## DATA UNDER STUDY
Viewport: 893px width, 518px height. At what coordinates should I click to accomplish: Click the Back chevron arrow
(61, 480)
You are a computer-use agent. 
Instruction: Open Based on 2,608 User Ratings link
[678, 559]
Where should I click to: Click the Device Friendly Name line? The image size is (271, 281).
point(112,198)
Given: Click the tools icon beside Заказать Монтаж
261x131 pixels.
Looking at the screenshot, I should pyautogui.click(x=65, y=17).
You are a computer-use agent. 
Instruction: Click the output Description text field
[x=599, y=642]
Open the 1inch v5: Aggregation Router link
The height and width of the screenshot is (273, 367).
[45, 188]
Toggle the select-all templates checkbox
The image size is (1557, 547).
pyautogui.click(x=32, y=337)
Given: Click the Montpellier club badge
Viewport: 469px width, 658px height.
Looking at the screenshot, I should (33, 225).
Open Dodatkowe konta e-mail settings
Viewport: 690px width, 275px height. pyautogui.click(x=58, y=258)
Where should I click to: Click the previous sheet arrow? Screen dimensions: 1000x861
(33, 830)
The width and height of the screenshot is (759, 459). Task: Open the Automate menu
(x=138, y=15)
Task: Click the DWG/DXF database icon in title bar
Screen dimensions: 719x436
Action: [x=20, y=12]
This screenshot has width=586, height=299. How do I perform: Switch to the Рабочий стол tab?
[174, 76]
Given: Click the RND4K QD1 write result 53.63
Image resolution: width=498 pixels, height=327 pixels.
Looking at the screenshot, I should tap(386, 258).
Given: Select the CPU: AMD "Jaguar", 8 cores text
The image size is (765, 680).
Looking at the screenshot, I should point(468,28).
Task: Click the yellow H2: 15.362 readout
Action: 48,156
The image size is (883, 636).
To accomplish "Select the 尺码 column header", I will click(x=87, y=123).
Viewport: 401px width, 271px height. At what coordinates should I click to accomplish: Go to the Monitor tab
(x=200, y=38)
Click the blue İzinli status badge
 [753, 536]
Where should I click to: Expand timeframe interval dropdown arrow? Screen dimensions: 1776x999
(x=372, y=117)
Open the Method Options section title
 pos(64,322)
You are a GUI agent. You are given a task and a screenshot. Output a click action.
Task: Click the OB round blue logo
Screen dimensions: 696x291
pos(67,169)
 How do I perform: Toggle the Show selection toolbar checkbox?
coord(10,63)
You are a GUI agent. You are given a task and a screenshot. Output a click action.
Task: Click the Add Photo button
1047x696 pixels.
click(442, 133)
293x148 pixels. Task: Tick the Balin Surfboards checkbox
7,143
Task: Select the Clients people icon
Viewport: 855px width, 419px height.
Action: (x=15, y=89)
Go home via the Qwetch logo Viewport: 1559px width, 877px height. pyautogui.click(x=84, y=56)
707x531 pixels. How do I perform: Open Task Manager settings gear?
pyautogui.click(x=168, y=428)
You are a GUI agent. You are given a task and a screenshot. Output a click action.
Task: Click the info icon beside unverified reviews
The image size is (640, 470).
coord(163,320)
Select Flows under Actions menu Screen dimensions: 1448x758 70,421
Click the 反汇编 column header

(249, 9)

## WHAT IS REQUIRED
The answer must consist of every line from the records above that holds "logo".

## RESPONSE TO THIS TASK
Task: Click the OB round blue logo
Go home via the Qwetch logo Viewport: 1559px width, 877px height. pyautogui.click(x=84, y=56)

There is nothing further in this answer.